Объективности ради надо сказать, что авторство проекта первой русской кругосветной экспедиции не принадлежит ни Крузенштерну, ни РАК, ни уж тем более Резанову – одному из членов Правления РАК. Это продукт коллективного творчества, в разработке которого принимало участие очень много людей. В том числе не последнюю роль сыграли идеи министра коммерции графа Н.П. Румянцева, исследовательская же программа и некоторые инструкции готовились российской Академией наук.

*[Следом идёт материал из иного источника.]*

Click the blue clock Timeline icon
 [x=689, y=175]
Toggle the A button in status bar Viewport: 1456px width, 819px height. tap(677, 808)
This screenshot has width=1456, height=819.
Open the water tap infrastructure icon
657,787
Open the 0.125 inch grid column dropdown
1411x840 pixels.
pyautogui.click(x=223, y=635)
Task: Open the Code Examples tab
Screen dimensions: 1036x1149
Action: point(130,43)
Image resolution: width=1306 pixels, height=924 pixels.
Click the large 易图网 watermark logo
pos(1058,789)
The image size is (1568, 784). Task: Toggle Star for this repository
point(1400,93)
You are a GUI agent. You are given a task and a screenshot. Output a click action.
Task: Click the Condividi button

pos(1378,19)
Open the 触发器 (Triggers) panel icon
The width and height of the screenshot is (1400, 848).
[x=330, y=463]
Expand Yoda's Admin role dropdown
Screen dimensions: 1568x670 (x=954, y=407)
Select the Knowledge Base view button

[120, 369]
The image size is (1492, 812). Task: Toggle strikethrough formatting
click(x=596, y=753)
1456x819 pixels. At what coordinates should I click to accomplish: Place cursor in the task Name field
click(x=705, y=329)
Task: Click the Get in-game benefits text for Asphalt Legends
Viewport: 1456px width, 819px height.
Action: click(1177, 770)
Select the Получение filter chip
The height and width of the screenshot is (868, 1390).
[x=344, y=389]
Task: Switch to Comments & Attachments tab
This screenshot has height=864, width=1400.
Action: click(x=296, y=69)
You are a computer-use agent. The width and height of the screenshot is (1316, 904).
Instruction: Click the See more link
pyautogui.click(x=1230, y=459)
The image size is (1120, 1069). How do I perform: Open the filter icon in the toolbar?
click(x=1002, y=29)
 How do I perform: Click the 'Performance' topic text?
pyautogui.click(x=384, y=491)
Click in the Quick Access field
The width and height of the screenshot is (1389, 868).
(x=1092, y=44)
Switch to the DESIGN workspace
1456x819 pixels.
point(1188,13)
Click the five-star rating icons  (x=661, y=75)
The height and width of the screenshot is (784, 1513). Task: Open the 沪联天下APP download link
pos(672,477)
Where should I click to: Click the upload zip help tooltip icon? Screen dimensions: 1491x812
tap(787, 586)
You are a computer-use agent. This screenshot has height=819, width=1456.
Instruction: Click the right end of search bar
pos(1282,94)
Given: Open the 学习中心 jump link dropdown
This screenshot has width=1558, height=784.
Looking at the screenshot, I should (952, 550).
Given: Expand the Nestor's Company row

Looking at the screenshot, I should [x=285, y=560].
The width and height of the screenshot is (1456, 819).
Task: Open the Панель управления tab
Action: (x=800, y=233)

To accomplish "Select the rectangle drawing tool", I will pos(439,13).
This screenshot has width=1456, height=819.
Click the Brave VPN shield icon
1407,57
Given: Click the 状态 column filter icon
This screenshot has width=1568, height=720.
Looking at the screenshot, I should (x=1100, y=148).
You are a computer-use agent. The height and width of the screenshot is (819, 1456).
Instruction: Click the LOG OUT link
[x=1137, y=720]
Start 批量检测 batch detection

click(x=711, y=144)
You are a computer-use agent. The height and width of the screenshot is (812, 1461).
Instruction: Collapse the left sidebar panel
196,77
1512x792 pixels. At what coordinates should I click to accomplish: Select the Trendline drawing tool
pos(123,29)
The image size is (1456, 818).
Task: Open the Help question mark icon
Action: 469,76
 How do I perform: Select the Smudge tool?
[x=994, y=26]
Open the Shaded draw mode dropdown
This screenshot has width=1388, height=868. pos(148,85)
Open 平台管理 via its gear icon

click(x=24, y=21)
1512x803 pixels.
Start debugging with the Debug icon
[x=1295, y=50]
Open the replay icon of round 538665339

Летом 1802 года высочайшее одобрение проекта организации экспедиции было наконец получено и подготовка к походу началась. В августе состоялось назначение Крузенштерна начальником кругосветного плавания. Интересно, что поначалу он от него отказался – обстоятельства его личной жизни изменились, он женился «и ожидал скоро именоваться отцом». Позднее Крузенштерн вспоминал, что назначение он принял лишь после разговора с морским министром адмиралом Н.С. Мордвиновым, «объявившем мне, что если я не соглашусь быть сам исполнителем по своему начертанию, то оно будет вовсе оставлено».
Сегодня то значение, которое придавалось согласию возглавить экспедицию морского офицера, носившего всего лишь звание капитан-лейтенанта, может показаться преувеличенным. На самом же деле на тот момент Крузенштерн, а также капитан-лейтенант Юрий Федорович Лисянский являлись лучшими капитанами русского флота. Судами такого класса, как «Надежда» и «Нева», Россия почти не располагала, и каждый капитан, способный командовать подобным кораблем, был на виду, вращался в высшем свете, словом, являлся человеком известным и авторитетным. Крузенштерну же благоволил сам Александр I.
Снаряжалась экспедиция на средства РАК, личный состав Крузенштерн набирал по своему усмотрению и только среди добровольцев. Командование вторым судном он поручил Лисянскому, а своим помощником назначил лейтенанта Макара Ивановича Ратманова – опытного, хорошо образованного офицера, отличившегося в войнах со шведами и французами. Для покупки экспедиционных кораблей в Англию был откомандирован Лисянский.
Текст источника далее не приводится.